Transfer Hydrogenation and Catalysis

Introduction to Transfer Hydrogenation

  • Discusses a form of hydrogenation utilizing sacrificial hydrogen donors rather than molecular hydrogen (H₂).
  • Examples of sacrificial hydrogen donors:
    • Propan-2-ol (isopropanol)
    • Formic acid

Mechanism of Sacrificial Hydrogen Donors

  • Propane-2-ol: Converts to acetone, releasing 2 hydrogen atoms.
  • Formic Acid: Converts to carbon dioxide (CO₂), releasing 2 hydrogen atoms.
  • Note: Both reactions reach equilibrium, affecting choice of donor based on reaction conditions.

Importance of Choice of Donor

  • Propan-2-ol less preferred in unfavorable equilibria.
  • Formic acid suggested for more efficient reactions due to:
    • Mild reaction conditions
    • No need for sophisticated equipment
    • Adaptation for fine chemical synthesis instead of bulk synthesis.

Application in Fine Chemistry

  • Especially relevant for synthesis of chiral compounds.
  • Importance of chirality in pharmaceuticals; racemic mixtures not acceptable.
  • Process involves adding hydrogen to:
    • Oxygen on carbonyls
    • Nitrogen in amines.

The Mechanism of Transfer Hydrogenation

  • Often utilizes the NPV mechanism.
  • Basic process:
    • Deprotonation of alcohol to bind with metal catalyst (often aluminum).
    • Formation of a transition state leading to the transformation of ketones to alcohols without regenerating the alcohol used in the reaction.
    • Mention of enantiomer generation without chirality in catalysts.

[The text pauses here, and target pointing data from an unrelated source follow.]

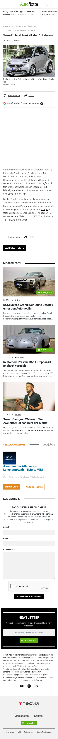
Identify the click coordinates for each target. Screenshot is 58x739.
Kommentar (8, 550)
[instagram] (29, 686)
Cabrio (6, 213)
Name (5, 538)
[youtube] (21, 686)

Chirality Generation Issues

  • Historical anecdote about false claims of chirality induced by magnetic fields.
  • Emphasizes that true chirality results from catalysts having inherent chirality, not external factors.

Cooperative Catalysis Concept

  • Use of two active sites for activation, unlike conventional hydrogenation which relies on one metal site.
  • Mechanism involves:
    • Metal abstracting a hydrogen (H⁻)
    • Nitrogen abstracting a proton (H⁺).
  • Leads to the creation of a hydrogen-rich catalyst that efficiently gives back hydrogens to substrates in a concerted manner.

Mechanism Summary

  • Mechanistically simple mechanism of moving from hydrogen abstraction to transferring to substrate:
    • Uses outer-sphere mechanism without direct substrate contact.

Notable Example: Asymmetric Transfer Hydrogenation

  • Viral catalytic mechanism involving coordinated interaction leading to chiral alcohols.
  • Mechanism involves a palladium or ruthenium catalyst and aspects of the transition state.
  • Emphasizes the ability to generate high enantiomeric excess (>95%) using chiral catalysts.

Additional Concepts: Tandem Catalysis

  • Introducing two catalysts for two sequential transformations.
  • Each catalyst must perform its task without interference:
    • Example: Metal 1 conducts one transformation, followed by Metal 2 conducting another.
  • Can be done with tethered or separate entities, influencing catalytic efficiency.

Dynamic Kinetic Resolution

  • Focus on kinetic resolution involving racemic substrates.
  • Key distinction:
    • Kinetic resolution converts one enantiomer faster than the other, limiting yield to 50%.
    • Dynamic kinetic resolution leverages existing equilibrium between enantiomers to drive full conversion.
  • Example involving Shiva's catalyst to demonstrate this concept.

Implementation Example

  • The case study illustrates using unsymmetrical alcohol and enzyme together with the catalyst:
    • Resulted in high conversion (>99%) with good isolated yields (92%).
    • Notable efficiency attributed to synchronizing the catalyst with the enzyme's functionality, optimizing process throughput.

Conclusion

  • The lecture concludes with re-emphasizing the goal of simplifying chemical processes and enhancing efficiency, particularly regarding chiral product synthesis in pharmaceuticals.
  • Notes that these mechanisms are presented as effective methods to achieve desired outcomes in fine chemical synthesis.